Let me preface this by saying that I am NOT bad-mouthing my school or core rotation site.

With the nursing staff shortage, students were asked to volunteer their time to help out the outpatient offices or the COVID response center. I guess that was not getting enough traffic on its own, so I was pulled off of my rotation for a week to do admin work in a COVID call center. While I appreciate everything that people who work in these settings do, it wasn't something I was entirely thrilled about doing this week. I was thrown in with no formal training and expected to use eCW to schedule patients and order lab work. So I did a lot of on the fly guessing and hoping it sticks. The biggest pain this week is that I missed out on a full week of learning clinically. I am trying to stay up to date with online lectures and Q banks but this week has genuinely sucked. To top it all off the other student that I was paired with just said "I'm good" and left me floundering covering both of our responsibilities on the last day (today). BTW all of the dbags call on Friday for some reason. Like who hurt you so bad that you have to yell at me about needing a negative test to go back to work? I'm pretty sure my grandmother rolled over in her grave with all of the obscenities thrown at me today.

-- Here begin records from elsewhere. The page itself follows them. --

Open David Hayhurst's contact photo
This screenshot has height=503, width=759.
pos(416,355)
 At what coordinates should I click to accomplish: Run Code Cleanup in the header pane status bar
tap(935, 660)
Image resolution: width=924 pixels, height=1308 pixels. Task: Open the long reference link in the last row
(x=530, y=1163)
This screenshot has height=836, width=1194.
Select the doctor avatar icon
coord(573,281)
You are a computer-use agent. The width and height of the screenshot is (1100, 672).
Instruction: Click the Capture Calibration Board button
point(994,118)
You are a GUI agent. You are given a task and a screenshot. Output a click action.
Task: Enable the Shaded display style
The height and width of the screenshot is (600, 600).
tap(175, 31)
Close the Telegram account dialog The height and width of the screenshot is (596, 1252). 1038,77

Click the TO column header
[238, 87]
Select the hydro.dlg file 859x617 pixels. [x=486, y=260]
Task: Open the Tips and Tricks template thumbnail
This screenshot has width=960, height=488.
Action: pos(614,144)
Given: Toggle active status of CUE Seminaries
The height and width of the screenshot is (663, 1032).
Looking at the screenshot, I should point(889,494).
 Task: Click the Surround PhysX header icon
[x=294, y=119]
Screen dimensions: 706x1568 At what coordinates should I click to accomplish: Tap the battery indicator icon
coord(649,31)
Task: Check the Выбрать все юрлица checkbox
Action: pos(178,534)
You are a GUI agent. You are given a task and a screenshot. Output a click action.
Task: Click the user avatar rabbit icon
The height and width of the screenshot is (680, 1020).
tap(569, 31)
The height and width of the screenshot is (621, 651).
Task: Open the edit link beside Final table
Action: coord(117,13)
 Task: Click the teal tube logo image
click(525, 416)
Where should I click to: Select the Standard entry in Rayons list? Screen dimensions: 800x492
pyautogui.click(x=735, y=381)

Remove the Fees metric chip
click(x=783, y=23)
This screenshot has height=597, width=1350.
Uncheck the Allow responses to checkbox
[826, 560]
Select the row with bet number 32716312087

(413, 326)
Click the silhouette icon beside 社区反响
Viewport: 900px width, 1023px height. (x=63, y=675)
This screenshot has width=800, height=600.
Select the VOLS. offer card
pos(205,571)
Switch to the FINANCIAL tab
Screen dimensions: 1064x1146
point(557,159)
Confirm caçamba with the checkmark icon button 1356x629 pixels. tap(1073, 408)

I can't be too upset because it was an attending that I want an LOR from eventually that assigned me to this role for the week so I just did my best. But holy crap I am fried mentally and I am having a hard time staying motivated this week. Hopefully, next week is better.

I guess I would like some advice about how I can slide the idea of an LOR to this attending. This isn't someone that I have personally rotated with however we speak weekly at small group sessions and he oversees all students rotating through this site. I do not know if I will end up rotating directly with him yet but if I don't would it be completely inappropriate to float it out there that I want an LOR eventually?

Personally i would be annoyed if I was you as well. Its not volunteering if you're forced. Its one thing for a resident to get forced to do it (we were forced when covid hit), or maybe even an attending. We make salaries. You are paying money to learn, not paying money to volunteer.